Saved data entries

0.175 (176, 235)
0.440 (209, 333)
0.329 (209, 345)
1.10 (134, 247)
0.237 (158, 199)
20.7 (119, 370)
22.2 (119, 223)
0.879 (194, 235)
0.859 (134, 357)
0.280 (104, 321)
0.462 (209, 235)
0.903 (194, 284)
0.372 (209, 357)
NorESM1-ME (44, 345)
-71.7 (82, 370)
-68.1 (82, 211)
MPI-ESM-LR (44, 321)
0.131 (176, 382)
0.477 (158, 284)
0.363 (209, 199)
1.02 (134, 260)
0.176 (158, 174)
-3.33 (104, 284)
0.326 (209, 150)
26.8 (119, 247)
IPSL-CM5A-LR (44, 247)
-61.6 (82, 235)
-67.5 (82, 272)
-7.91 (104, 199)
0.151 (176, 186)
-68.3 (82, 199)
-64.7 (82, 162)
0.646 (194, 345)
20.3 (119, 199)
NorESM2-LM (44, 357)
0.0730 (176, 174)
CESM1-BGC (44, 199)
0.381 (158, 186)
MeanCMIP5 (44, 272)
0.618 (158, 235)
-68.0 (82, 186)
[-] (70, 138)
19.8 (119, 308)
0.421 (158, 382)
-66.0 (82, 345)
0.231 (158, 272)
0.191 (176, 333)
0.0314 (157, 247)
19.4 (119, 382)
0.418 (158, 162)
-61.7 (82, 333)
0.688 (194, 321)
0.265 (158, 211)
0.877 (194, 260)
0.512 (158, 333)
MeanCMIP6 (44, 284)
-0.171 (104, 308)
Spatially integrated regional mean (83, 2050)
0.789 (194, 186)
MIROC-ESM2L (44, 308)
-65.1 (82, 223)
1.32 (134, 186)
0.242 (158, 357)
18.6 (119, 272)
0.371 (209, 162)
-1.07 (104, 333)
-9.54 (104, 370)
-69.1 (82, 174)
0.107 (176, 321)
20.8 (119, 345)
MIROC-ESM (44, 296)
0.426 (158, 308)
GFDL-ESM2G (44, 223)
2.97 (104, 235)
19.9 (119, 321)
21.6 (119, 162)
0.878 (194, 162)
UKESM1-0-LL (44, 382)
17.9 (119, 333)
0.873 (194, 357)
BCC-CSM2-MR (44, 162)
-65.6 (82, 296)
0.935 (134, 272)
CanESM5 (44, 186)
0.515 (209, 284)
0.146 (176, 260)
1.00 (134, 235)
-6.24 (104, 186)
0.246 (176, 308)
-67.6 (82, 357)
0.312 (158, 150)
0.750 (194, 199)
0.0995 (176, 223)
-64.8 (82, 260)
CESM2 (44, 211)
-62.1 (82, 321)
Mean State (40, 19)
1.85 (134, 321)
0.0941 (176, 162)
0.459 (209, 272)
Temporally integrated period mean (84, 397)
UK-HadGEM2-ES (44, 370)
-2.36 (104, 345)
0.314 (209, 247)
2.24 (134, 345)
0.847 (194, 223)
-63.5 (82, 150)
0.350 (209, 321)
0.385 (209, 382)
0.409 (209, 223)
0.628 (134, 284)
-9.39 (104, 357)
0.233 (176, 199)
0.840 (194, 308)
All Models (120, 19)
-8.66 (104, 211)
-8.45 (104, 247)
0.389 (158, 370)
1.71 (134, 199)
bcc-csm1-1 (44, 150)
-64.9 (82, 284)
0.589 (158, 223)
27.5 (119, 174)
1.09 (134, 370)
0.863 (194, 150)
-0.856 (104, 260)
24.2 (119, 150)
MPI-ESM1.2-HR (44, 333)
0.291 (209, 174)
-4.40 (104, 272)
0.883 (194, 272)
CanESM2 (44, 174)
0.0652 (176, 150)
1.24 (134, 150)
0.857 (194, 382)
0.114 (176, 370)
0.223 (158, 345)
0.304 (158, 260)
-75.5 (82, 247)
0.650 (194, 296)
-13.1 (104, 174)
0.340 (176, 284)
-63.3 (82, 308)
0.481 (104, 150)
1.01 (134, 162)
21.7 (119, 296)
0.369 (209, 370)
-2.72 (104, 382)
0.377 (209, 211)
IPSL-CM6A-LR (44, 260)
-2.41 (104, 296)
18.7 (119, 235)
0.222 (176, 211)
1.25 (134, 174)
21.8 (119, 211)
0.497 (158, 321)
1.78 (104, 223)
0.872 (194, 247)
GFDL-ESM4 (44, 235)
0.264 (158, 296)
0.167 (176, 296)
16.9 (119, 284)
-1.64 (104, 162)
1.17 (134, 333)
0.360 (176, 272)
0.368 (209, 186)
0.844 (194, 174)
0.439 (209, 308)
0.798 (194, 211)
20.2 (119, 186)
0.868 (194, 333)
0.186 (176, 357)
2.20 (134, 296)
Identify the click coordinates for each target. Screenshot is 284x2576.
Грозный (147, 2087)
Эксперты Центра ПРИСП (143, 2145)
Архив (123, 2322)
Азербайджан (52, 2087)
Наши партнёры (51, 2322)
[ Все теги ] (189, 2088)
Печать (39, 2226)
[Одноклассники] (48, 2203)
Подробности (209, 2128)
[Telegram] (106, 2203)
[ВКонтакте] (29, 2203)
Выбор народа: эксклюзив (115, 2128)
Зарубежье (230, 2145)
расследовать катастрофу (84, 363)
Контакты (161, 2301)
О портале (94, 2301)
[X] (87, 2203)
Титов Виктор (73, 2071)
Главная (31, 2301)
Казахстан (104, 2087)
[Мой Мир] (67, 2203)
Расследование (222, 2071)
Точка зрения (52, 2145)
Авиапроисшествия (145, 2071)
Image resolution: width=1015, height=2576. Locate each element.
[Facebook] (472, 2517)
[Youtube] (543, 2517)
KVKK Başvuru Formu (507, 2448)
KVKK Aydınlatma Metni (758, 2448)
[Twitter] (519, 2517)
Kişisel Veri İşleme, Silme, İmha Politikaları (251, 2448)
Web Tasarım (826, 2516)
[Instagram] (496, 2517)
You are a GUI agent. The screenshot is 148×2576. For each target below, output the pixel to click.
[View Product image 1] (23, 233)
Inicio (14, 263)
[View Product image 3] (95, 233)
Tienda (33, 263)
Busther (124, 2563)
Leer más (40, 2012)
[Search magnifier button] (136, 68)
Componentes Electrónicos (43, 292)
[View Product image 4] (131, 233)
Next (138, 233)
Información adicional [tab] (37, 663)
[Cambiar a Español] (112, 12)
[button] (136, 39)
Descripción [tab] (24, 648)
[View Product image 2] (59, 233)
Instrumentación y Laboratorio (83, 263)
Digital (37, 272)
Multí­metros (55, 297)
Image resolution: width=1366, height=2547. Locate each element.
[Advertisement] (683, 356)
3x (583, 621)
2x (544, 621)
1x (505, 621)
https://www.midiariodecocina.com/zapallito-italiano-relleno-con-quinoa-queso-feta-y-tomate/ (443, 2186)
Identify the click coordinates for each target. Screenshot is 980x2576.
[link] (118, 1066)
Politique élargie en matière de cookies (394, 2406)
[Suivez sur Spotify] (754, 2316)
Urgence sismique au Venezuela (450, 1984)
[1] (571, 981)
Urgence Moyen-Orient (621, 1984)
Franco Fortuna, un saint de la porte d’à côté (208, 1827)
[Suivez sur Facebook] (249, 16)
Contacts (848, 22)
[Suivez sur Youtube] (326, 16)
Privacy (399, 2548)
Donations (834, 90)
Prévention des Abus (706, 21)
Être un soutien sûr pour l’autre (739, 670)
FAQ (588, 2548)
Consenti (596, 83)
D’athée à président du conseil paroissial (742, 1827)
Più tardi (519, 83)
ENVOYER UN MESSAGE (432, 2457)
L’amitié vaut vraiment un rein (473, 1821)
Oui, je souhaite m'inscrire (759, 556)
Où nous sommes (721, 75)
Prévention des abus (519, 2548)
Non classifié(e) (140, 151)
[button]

> **What is being asked**
None of the records may be left out; each is to be restated exactly.

> **Result of the exercise**
0.175 (176, 235)
0.440 (209, 333)
0.329 (209, 345)
1.10 (134, 247)
0.237 (158, 199)
20.7 (119, 370)
22.2 (119, 223)
0.879 (194, 235)
0.859 (134, 357)
0.280 (104, 321)
0.462 (209, 235)
0.903 (194, 284)
0.372 (209, 357)
NorESM1-ME (44, 345)
-71.7 (82, 370)
-68.1 (82, 211)
MPI-ESM-LR (44, 321)
0.131 (176, 382)
0.477 (158, 284)
0.363 (209, 199)
1.02 (134, 260)
0.176 (158, 174)
-3.33 (104, 284)
0.326 (209, 150)
26.8 (119, 247)
IPSL-CM5A-LR (44, 247)
-61.6 (82, 235)
-67.5 (82, 272)
-7.91 (104, 199)
0.151 (176, 186)
-68.3 (82, 199)
-64.7 (82, 162)
0.646 (194, 345)
20.3 (119, 199)
NorESM2-LM (44, 357)
0.0730 (176, 174)
CESM1-BGC (44, 199)
0.381 (158, 186)
MeanCMIP5 (44, 272)
0.618 (158, 235)
-68.0 (82, 186)
[-] (70, 138)
19.8 (119, 308)
0.421 (158, 382)
-66.0 (82, 345)
0.231 (158, 272)
0.191 (176, 333)
0.0314 (157, 247)
19.4 (119, 382)
0.418 (158, 162)
-61.7 (82, 333)
0.688 (194, 321)
0.265 (158, 211)
0.877 (194, 260)
0.512 (158, 333)
MeanCMIP6 (44, 284)
-0.171 (104, 308)
Spatially integrated regional mean (83, 2050)
0.789 (194, 186)
MIROC-ESM2L (44, 308)
-65.1 (82, 223)
1.32 (134, 186)
0.242 (158, 357)
18.6 (119, 272)
0.371 (209, 162)
-1.07 (104, 333)
-9.54 (104, 370)
-69.1 (82, 174)
0.107 (176, 321)
20.8 (119, 345)
MIROC-ESM (44, 296)
0.426 (158, 308)
GFDL-ESM2G (44, 223)
2.97 (104, 235)
19.9 (119, 321)
21.6 (119, 162)
0.878 (194, 162)
UKESM1-0-LL (44, 382)
17.9 (119, 333)
0.873 (194, 357)
BCC-CSM2-MR (44, 162)
-65.6 (82, 296)
0.935 (134, 272)
CanESM5 (44, 186)
0.515 (209, 284)
0.146 (176, 260)
1.00 (134, 235)
-6.24 (104, 186)
0.246 (176, 308)
-67.6 (82, 357)
0.312 (158, 150)
0.750 (194, 199)
0.0995 (176, 223)
-64.8 (82, 260)
CESM2 (44, 211)
-62.1 (82, 321)
Mean State (40, 19)
1.85 (134, 321)
0.0941 (176, 162)
0.459 (209, 272)
Temporally integrated period mean (84, 397)
UK-HadGEM2-ES (44, 370)
-2.36 (104, 345)
0.314 (209, 247)
2.24 (134, 345)
0.847 (194, 223)
-63.5 (82, 150)
0.350 (209, 321)
0.385 (209, 382)
0.409 (209, 223)
0.628 (134, 284)
-9.39 (104, 357)
0.233 (176, 199)
0.840 (194, 308)
All Models (120, 19)
-8.66 (104, 211)
-8.45 (104, 247)
0.389 (158, 370)
1.71 (134, 199)
bcc-csm1-1 (44, 150)
-64.9 (82, 284)
0.589 (158, 223)
27.5 (119, 174)
1.09 (134, 370)
0.863 (194, 150)
-0.856 (104, 260)
24.2 (119, 150)
MPI-ESM1.2-HR (44, 333)
0.291 (209, 174)
-4.40 (104, 272)
0.883 (194, 272)
CanESM2 (44, 174)
0.0652 (176, 150)
1.24 (134, 150)
0.857 (194, 382)
0.114 (176, 370)
0.223 (158, 345)
0.304 (158, 260)
-75.5 (82, 247)
0.650 (194, 296)
-13.1 (104, 174)
0.340 (176, 284)
-63.3 (82, 308)
0.481 (104, 150)
1.01 (134, 162)
21.7 (119, 296)
0.369 (209, 370)
-2.72 (104, 382)
0.377 (209, 211)
IPSL-CM6A-LR (44, 260)
-2.41 (104, 296)
18.7 (119, 235)
0.222 (176, 211)
1.25 (134, 174)
21.8 (119, 211)
0.497 (158, 321)
1.78 (104, 223)
0.872 (194, 247)
GFDL-ESM4 (44, 235)
0.264 (158, 296)
0.167 (176, 296)
16.9 (119, 284)
-1.64 (104, 162)
1.17 (134, 333)
0.360 (176, 272)
0.368 (209, 186)
0.844 (194, 174)
0.439 (209, 308)
0.798 (194, 211)
20.2 (119, 186)
0.868 (194, 333)
0.186 (176, 357)
2.20 (134, 296)
Identify the click coordinates for each target. Screenshot is 284x2576.
Грозный (147, 2087)
Эксперты Центра ПРИСП (143, 2145)
Архив (123, 2322)
Азербайджан (52, 2087)
Наши партнёры (51, 2322)
[ Все теги ] (189, 2088)
Печать (39, 2226)
[Одноклассники] (48, 2203)
Подробности (209, 2128)
[Telegram] (106, 2203)
[ВКонтакте] (29, 2203)
Выбор народа: эксклюзив (115, 2128)
Зарубежье (230, 2145)
расследовать катастрофу (84, 363)
Контакты (161, 2301)
О портале (94, 2301)
[X] (87, 2203)
Титов Виктор (73, 2071)
Главная (31, 2301)
Казахстан (104, 2087)
[Мой Мир] (67, 2203)
Расследование (222, 2071)
Точка зрения (52, 2145)
Авиапроисшествия (145, 2071)
Image resolution: width=1015, height=2576. Locate each element.
[Facebook] (472, 2517)
[Youtube] (543, 2517)
KVKK Başvuru Formu (507, 2448)
KVKK Aydınlatma Metni (758, 2448)
[Twitter] (519, 2517)
Kişisel Veri İşleme, Silme, İmha Politikaları (251, 2448)
Web Tasarım (826, 2516)
[Instagram] (496, 2517)
You are a GUI agent. The screenshot is 148×2576. For each target below, output the pixel to click.
[View Product image 1] (23, 233)
Inicio (14, 263)
[View Product image 3] (95, 233)
Tienda (33, 263)
Busther (124, 2563)
Leer más (40, 2012)
[Search magnifier button] (136, 68)
Componentes Electrónicos (43, 292)
[View Product image 4] (131, 233)
Next (138, 233)
Información adicional [tab] (37, 663)
[Cambiar a Español] (112, 12)
[button] (136, 39)
Descripción [tab] (24, 648)
[View Product image 2] (59, 233)
Instrumentación y Laboratorio (83, 263)
Digital (37, 272)
Multí­metros (55, 297)
Image resolution: width=1366, height=2547. Locate each element.
[Advertisement] (683, 356)
3x (583, 621)
2x (544, 621)
1x (505, 621)
https://www.midiariodecocina.com/zapallito-italiano-relleno-con-quinoa-queso-feta-y-tomate/ (443, 2186)
Identify the click coordinates for each target. Screenshot is 980x2576.
[link] (118, 1066)
Politique élargie en matière de cookies (394, 2406)
[Suivez sur Spotify] (754, 2316)
Urgence sismique au Venezuela (450, 1984)
[1] (571, 981)
Urgence Moyen-Orient (621, 1984)
Franco Fortuna, un saint de la porte d’à côté (208, 1827)
[Suivez sur Facebook] (249, 16)
Contacts (848, 22)
[Suivez sur Youtube] (326, 16)
Privacy (399, 2548)
Donations (834, 90)
Prévention des Abus (706, 21)
Être un soutien sûr pour l’autre (739, 670)
FAQ (588, 2548)
Consenti (596, 83)
D’athée à président du conseil paroissial (742, 1827)
Più tardi (519, 83)
ENVOYER UN MESSAGE (432, 2457)
L’amitié vaut vraiment un rein (473, 1821)
Oui, je souhaite m'inscrire (759, 556)
Où nous sommes (721, 75)
Prévention des abus (519, 2548)
Non classifié(e) (140, 151)
[button]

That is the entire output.